• [Problem to solve] Copy out, from the entries below, each line that holds the string "agent".
══════════════════════════════
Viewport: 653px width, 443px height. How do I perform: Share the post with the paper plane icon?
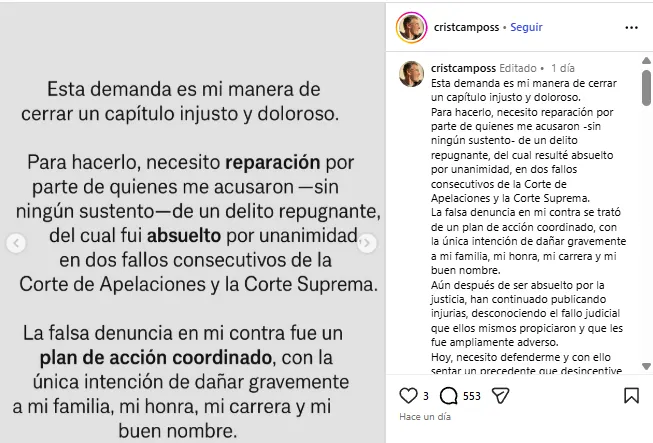pos(500,395)
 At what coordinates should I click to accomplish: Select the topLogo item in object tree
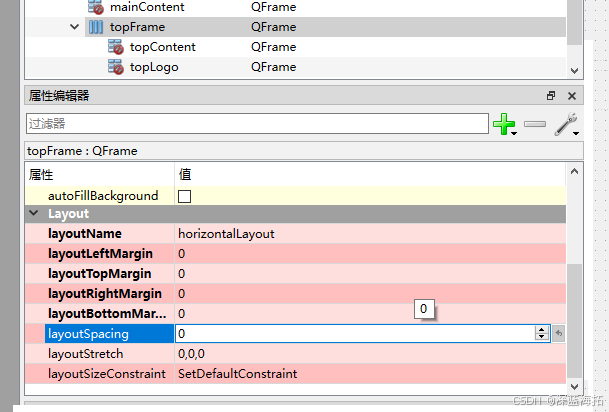(154, 67)
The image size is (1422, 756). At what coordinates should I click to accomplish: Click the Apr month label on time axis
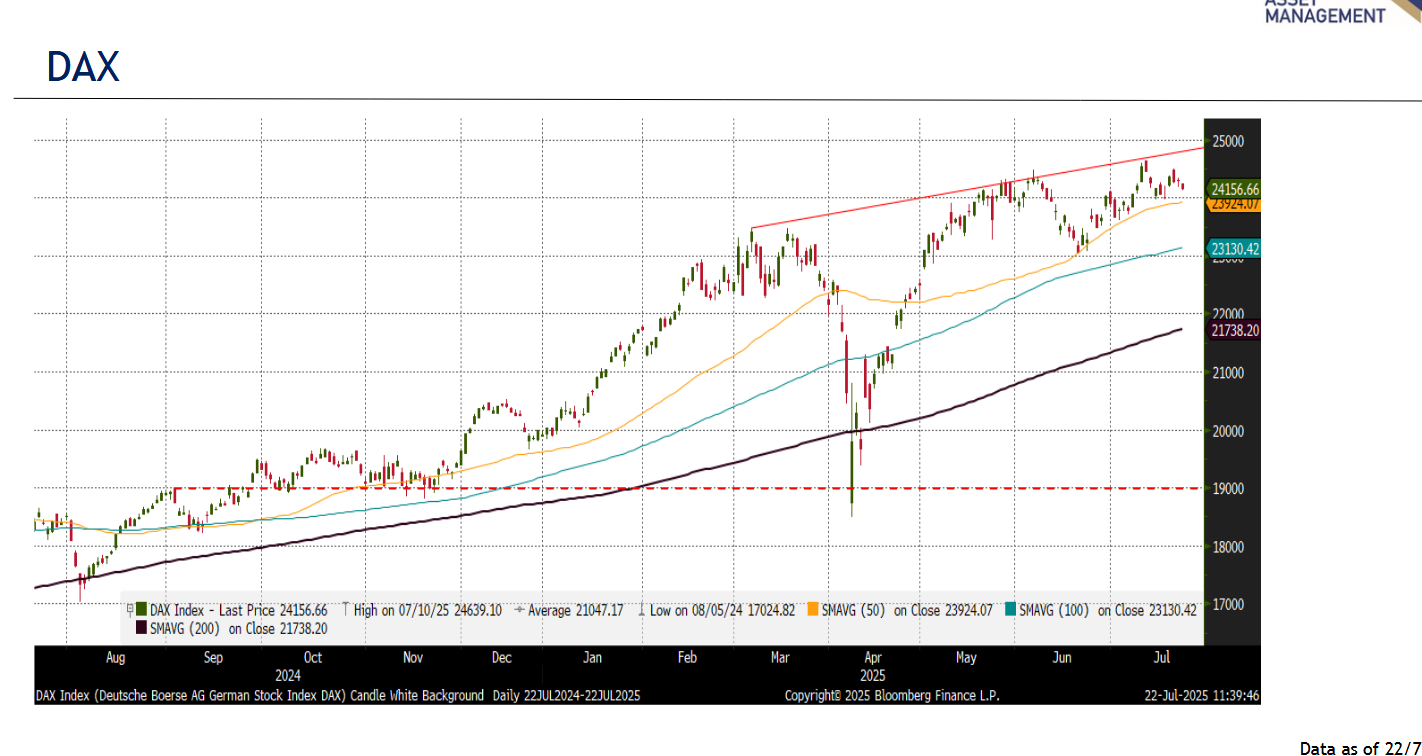873,658
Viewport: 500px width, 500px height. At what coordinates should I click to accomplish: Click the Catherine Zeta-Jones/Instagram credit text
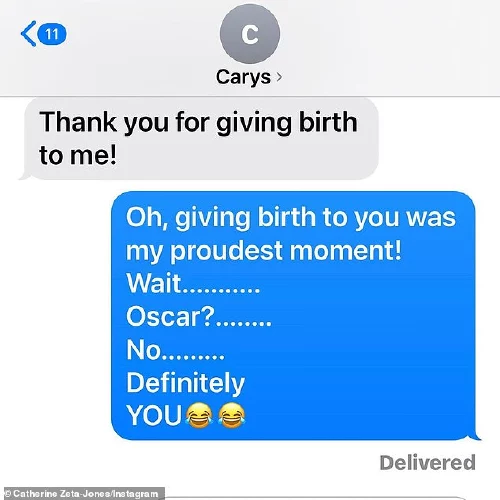point(82,494)
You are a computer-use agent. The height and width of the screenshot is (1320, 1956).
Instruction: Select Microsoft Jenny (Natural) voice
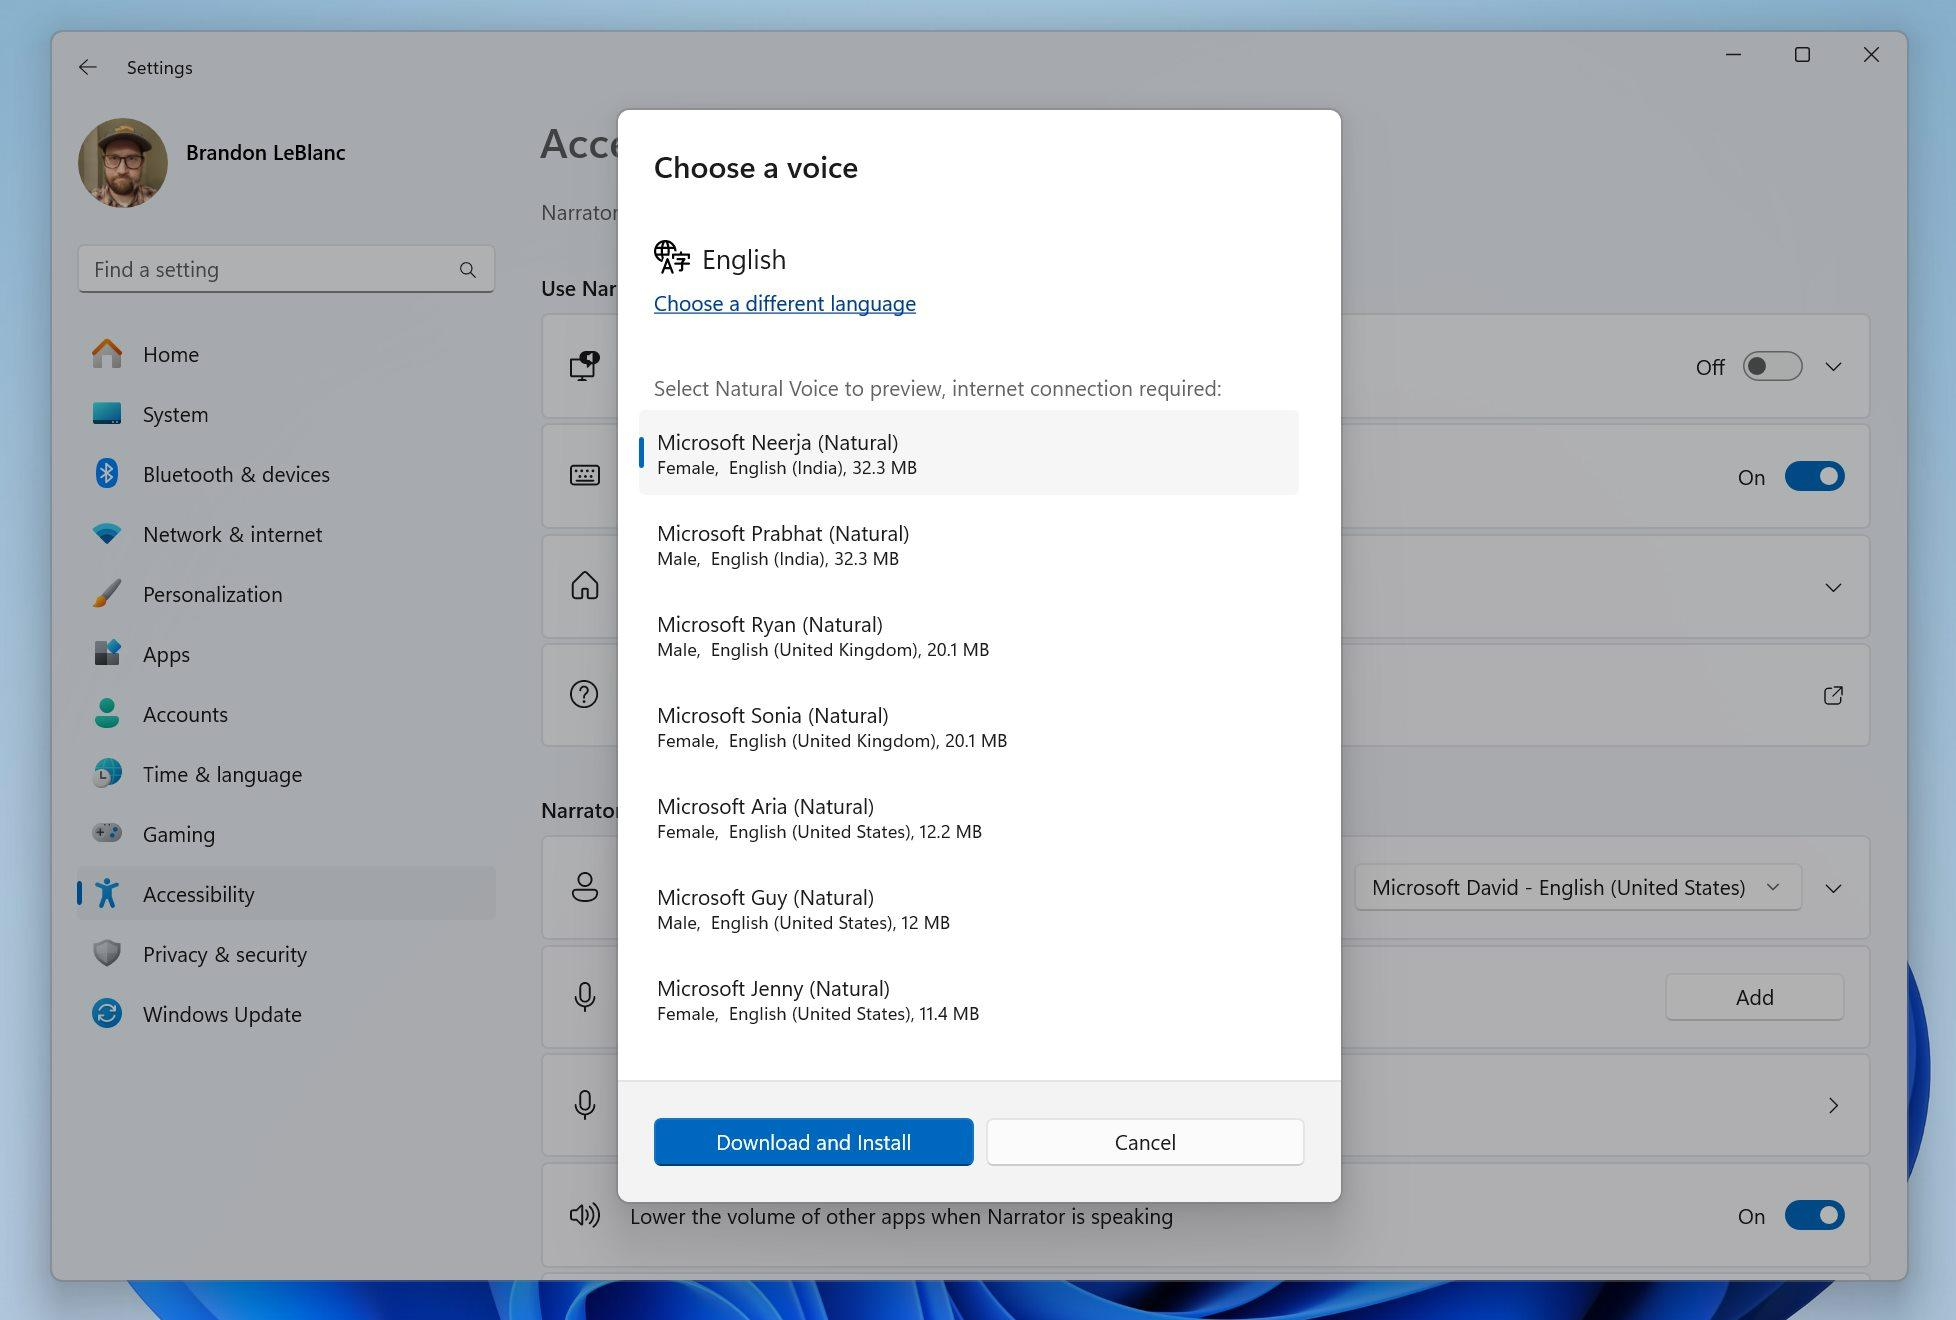[x=977, y=999]
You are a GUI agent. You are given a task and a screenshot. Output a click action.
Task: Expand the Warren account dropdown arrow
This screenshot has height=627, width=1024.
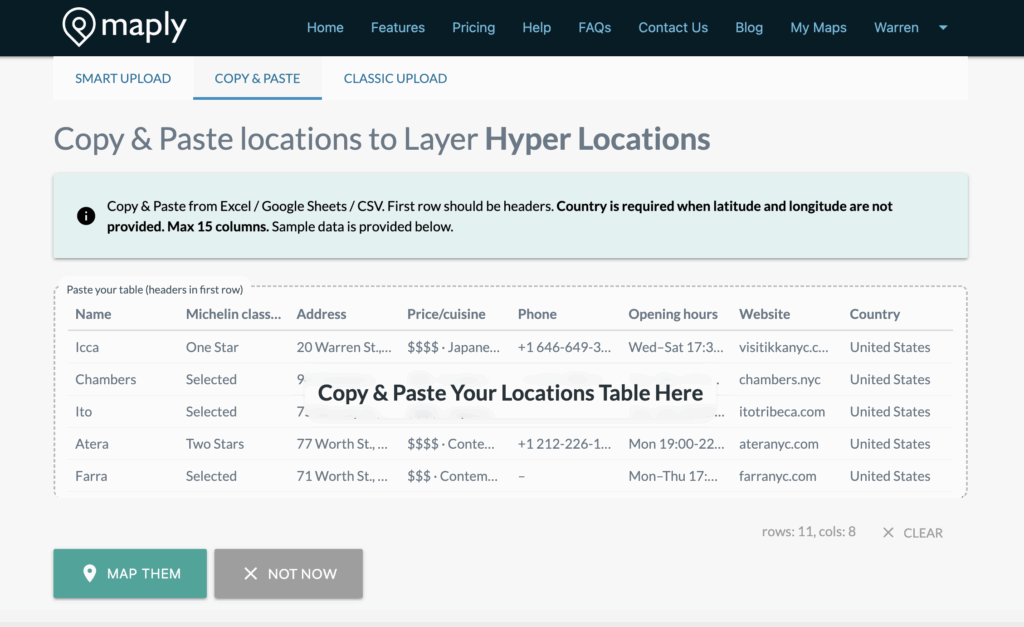coord(942,28)
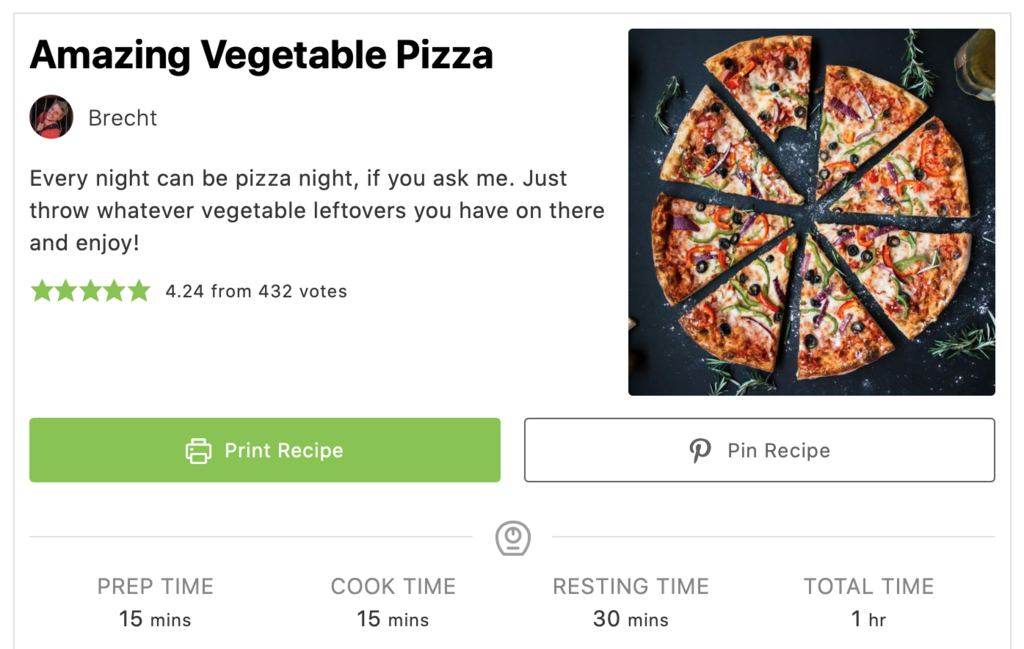This screenshot has height=649, width=1024.
Task: Click the Pinterest P icon
Action: pos(698,450)
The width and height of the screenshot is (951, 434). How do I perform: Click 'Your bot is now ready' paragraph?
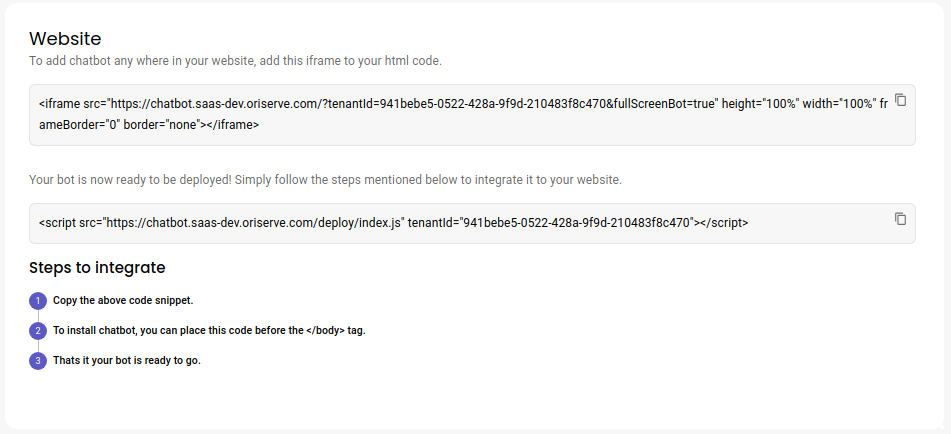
══════════════════════════════
• [Response to the task]
You are a computer-use agent. The height and width of the screenshot is (1320, 1956).
You are a GUI agent. You are given a task and a screenshot. Output a click action.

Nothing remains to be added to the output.